Here is his actual equation, if you want to try this at home; the “t” and “r” variables represent temperature and humidity.
Heat Index = -42.379 + 2.04901523T + 10.14333127R - 0.22475541TR - 6.83783 x 10⁻³T² - 5.481717 x 10⁻²R² + 1.22874 x 10⁻³T²R + 8.5282 x 10⁻⁴TR² - 1.99 x 10⁻⁶T²R²
On the other hand, this calculator is a whole lot easier to use.
Steadman, by the way, eventually returned to Australia after he was denied tenure at Texas Tech, Richardson said.
Alternatives
Other heat indexes are out there, including the “Heat Risk” scale being used on an experimental basis in the West and South. It rates heat hazards on a 0-to-5 scale from “very low” to “very high,” relative to other conditions, such as whether people in a given area are acclimated to heat.
Carbin points out that while the sultry days and ultra-warm nights present a hazard to those especially vulnerable to heat, at this point in the summer most people in the Philadelphia region should be reasonably accustomed to temperatures in the 90s. That might not be the case, say, in Portland, Maine.
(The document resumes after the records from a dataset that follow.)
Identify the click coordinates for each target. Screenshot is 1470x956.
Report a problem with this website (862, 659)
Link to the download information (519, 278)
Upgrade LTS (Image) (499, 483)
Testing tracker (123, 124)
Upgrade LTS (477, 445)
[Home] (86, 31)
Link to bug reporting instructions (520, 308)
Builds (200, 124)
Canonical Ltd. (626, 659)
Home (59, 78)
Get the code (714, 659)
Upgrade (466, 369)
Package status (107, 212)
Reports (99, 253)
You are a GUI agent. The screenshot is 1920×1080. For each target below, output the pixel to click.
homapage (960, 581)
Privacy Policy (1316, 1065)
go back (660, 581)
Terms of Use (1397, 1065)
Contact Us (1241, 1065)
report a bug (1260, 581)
The “Heat Risk” scale is not being used in the East. “Some people think it’s over-aggressive at times,” said Carr, who transferred to Mount Holly from Utah, and has some experience with the scale.
Carr likes the “WetBulb Global Temperature” concept, which takes into account sunlight and requires a more complex calculation than the heat index. The weather service issues daily forecasts.
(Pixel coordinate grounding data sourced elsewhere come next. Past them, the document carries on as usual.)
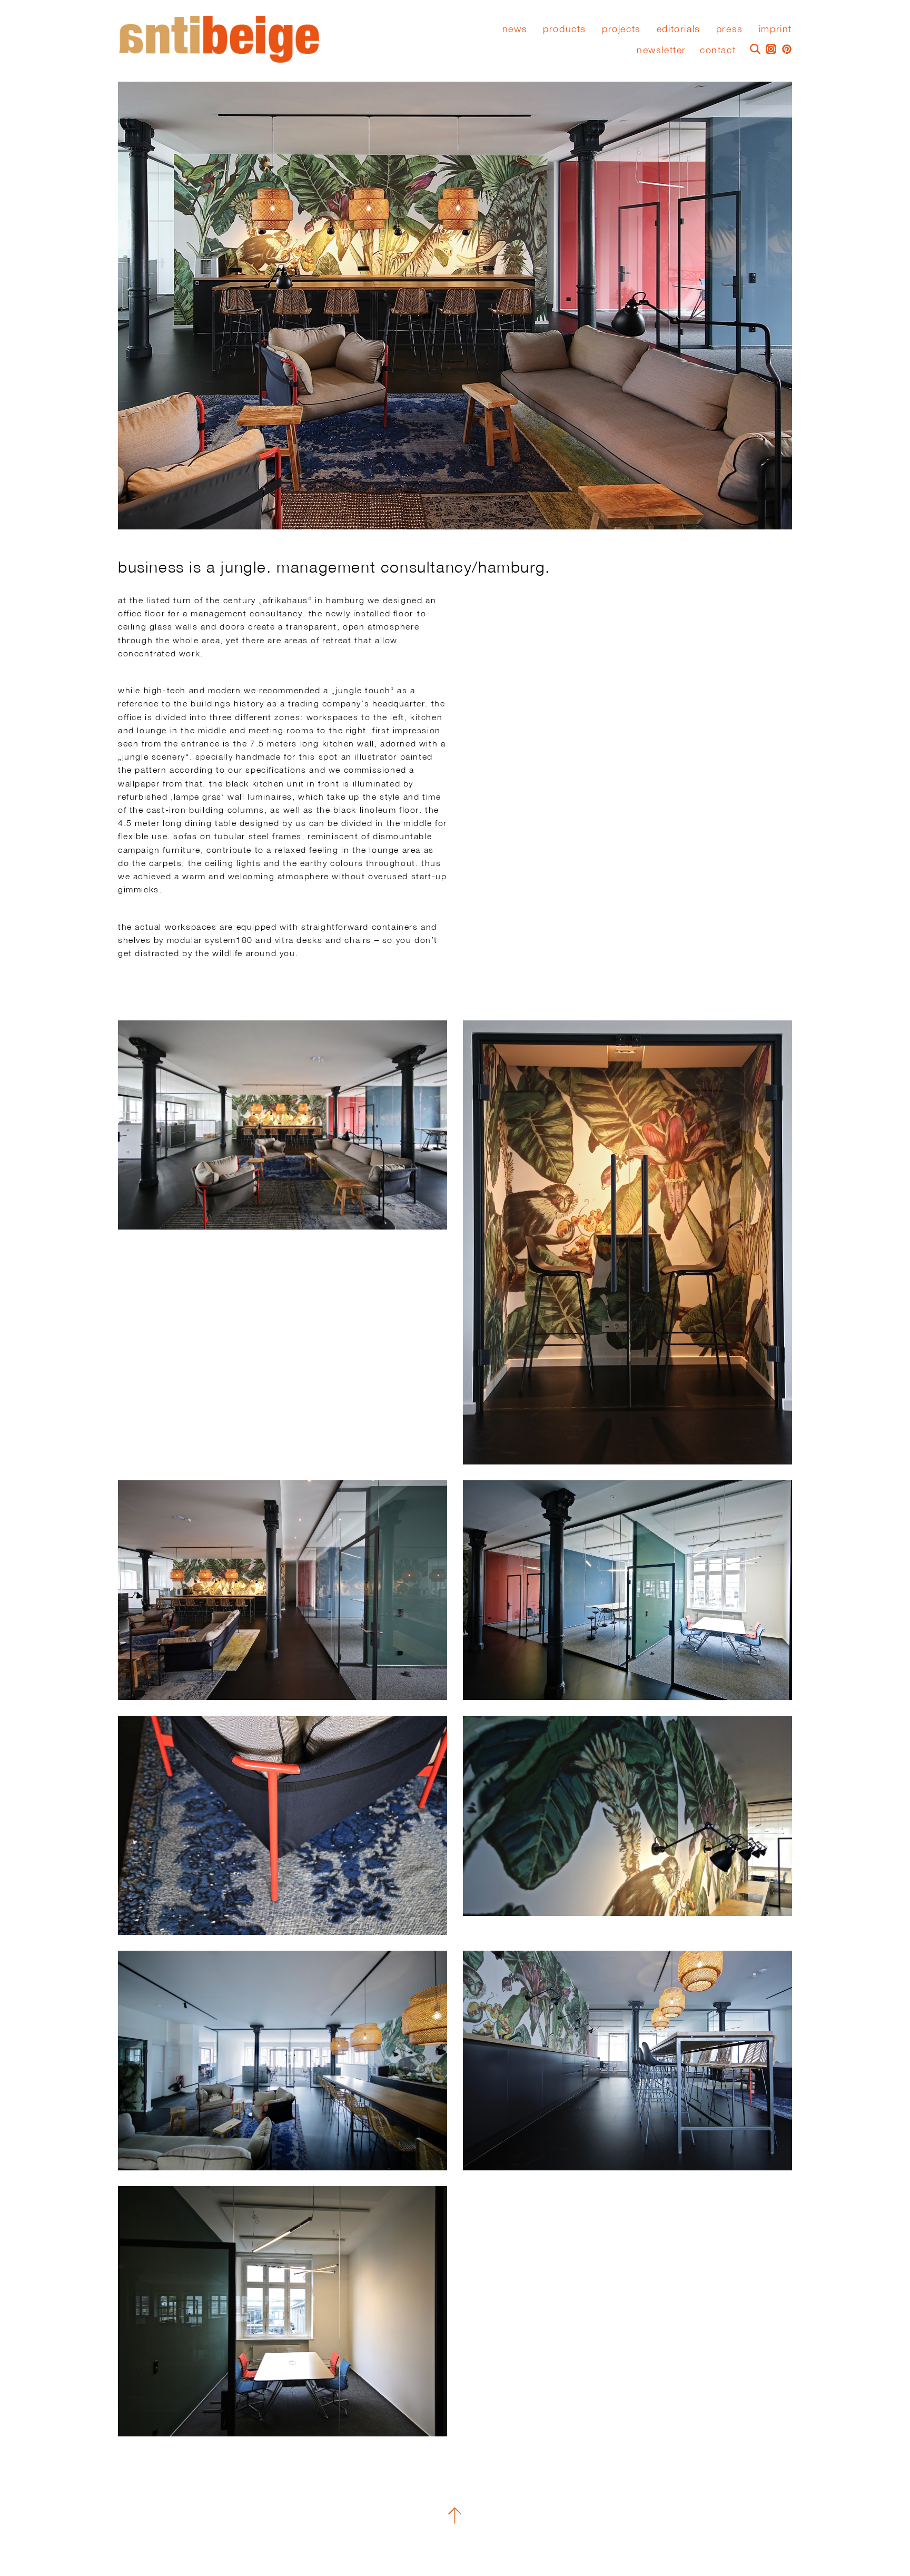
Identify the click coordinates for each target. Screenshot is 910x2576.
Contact (718, 49)
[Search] (752, 48)
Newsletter (661, 49)
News (514, 29)
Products (564, 29)
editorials (678, 29)
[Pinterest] (784, 48)
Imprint (775, 29)
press (729, 29)
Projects (621, 29)
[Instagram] (768, 48)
The index is the basis for the American College of Sports Medicine’s guidelines for athletic practices.
However, the scale likely would confuse the general public, said Carr, since it uses a different numerical scale ranging from 80 to 90-plus, which probably wouldn’t sound particularly dangerous to most folks, like, say, 109.
One could use “a lot of different approaches” to characterize the discomforts of the next few days, said Carbin.
But, “at the end of the day, it’s going to be hot.”
This story contains corrections to the heat-index formula.